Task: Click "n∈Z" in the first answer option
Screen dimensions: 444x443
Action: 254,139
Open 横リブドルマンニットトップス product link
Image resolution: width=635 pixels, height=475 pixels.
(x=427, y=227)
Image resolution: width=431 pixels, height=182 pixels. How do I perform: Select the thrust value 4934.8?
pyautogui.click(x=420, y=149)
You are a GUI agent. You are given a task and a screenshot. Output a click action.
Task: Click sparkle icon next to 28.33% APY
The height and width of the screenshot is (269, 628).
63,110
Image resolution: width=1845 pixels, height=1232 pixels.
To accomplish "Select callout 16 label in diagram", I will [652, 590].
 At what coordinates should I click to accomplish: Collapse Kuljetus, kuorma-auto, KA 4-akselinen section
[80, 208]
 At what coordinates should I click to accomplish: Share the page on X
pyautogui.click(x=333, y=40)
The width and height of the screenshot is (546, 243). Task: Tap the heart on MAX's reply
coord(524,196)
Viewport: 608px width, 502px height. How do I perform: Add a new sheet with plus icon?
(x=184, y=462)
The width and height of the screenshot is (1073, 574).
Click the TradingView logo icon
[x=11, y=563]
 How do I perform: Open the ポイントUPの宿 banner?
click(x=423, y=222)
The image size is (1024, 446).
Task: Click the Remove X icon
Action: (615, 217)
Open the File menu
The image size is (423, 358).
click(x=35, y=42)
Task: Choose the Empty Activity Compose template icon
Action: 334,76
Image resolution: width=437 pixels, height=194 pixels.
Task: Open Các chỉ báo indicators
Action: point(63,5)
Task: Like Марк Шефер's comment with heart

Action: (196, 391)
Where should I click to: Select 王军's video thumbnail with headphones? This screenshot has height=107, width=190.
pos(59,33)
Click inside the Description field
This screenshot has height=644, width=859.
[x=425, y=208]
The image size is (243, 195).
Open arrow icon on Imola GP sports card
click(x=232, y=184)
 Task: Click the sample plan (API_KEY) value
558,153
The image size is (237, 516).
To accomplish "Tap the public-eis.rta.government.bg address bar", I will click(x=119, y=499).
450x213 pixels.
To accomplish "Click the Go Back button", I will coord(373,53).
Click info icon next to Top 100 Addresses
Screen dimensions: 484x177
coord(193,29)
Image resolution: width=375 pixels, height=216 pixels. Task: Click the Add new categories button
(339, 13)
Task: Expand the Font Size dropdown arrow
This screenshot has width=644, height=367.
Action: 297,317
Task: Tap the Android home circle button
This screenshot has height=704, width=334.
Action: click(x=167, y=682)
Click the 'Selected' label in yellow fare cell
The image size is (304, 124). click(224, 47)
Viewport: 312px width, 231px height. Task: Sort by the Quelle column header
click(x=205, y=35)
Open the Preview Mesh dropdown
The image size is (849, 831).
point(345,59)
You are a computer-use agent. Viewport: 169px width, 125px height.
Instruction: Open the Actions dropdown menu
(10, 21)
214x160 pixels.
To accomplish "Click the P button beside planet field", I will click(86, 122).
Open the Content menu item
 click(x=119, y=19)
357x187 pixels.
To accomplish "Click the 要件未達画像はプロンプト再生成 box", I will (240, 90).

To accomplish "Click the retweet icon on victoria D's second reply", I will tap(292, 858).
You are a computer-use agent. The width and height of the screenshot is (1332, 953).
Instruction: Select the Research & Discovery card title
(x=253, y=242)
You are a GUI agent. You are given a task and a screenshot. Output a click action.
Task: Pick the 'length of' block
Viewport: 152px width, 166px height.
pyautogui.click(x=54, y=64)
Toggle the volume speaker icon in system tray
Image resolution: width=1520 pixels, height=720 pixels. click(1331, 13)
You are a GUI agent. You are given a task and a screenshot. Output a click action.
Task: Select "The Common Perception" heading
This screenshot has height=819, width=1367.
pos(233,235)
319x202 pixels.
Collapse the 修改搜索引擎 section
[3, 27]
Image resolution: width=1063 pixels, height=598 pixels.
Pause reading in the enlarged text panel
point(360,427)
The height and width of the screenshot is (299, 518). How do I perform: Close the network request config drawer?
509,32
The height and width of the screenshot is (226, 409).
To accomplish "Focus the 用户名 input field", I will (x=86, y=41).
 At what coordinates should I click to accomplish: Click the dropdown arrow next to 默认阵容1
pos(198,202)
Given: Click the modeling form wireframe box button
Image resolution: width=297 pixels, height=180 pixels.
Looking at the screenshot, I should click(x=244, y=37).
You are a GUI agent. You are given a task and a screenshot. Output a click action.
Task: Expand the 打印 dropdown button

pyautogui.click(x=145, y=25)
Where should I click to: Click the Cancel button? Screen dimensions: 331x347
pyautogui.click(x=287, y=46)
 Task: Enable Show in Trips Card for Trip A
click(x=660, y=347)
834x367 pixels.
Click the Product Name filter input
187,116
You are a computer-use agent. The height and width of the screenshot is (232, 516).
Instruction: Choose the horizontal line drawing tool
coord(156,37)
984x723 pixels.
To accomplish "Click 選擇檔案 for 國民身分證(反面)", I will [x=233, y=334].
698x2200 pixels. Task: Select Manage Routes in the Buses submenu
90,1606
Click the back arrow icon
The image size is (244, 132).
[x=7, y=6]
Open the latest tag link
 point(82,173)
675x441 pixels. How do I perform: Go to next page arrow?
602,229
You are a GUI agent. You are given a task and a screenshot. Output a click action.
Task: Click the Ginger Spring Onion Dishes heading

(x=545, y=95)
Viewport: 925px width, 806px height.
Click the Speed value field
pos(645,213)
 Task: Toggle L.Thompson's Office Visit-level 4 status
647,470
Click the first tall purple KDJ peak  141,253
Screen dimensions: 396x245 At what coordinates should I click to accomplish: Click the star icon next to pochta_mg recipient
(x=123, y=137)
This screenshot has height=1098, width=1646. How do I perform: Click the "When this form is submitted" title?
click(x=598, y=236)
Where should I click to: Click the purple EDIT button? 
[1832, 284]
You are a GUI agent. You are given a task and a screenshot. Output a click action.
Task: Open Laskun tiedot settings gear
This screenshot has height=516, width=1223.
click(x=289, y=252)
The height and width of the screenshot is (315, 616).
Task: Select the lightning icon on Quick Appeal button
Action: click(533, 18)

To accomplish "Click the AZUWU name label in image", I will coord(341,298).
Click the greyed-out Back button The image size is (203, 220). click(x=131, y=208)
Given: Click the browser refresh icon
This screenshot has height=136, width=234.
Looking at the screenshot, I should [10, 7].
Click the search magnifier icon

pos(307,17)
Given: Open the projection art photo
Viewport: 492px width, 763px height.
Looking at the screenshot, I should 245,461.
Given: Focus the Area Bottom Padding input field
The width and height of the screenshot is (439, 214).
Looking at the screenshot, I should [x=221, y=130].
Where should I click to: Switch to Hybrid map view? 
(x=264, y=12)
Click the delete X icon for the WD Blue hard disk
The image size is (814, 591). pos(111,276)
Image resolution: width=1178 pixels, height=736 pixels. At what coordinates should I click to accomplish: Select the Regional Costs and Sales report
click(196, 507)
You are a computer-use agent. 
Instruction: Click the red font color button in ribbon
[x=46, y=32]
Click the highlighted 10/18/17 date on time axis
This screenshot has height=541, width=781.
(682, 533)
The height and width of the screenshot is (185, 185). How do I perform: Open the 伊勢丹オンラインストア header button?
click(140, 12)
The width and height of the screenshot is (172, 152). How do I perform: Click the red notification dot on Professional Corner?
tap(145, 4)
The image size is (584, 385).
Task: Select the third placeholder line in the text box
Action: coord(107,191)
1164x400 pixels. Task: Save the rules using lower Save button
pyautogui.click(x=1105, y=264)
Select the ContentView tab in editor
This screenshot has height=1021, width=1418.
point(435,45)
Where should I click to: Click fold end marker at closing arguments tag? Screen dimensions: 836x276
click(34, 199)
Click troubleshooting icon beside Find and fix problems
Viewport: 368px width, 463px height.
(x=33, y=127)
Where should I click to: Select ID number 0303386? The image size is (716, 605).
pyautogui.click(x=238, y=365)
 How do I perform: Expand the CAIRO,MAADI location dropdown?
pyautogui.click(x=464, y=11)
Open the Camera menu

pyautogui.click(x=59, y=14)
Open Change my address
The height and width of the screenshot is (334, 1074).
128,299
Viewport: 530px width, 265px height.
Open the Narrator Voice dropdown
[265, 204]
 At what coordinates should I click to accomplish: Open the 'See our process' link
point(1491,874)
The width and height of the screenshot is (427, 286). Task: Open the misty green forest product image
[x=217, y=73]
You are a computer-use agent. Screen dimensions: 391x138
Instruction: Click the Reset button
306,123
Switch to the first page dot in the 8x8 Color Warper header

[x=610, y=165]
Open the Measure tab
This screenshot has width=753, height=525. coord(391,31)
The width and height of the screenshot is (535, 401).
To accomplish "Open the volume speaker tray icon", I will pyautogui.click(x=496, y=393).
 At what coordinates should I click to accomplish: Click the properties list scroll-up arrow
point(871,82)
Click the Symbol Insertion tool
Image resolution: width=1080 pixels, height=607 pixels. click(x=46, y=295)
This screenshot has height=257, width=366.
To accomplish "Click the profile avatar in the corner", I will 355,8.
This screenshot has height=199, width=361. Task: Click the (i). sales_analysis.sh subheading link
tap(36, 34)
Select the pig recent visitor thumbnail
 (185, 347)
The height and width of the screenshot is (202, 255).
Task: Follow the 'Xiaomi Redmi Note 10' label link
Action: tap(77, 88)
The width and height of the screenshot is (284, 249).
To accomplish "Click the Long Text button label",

* _EXERCISE PROMPT_
What lines in the listing include the string "computer"? Copy them out.

* _EXPECTED OUTPUT_
You are a computer-use agent. Viewport: 169px width, 125px height.
You are a computer-use agent. The width and height of the screenshot is (1332, 953).
You are a computer-use agent. The height and width of the screenshot is (232, 516).
You are a computer-use agent. 
You are a computer-use agent. Screen dimensions: 391x138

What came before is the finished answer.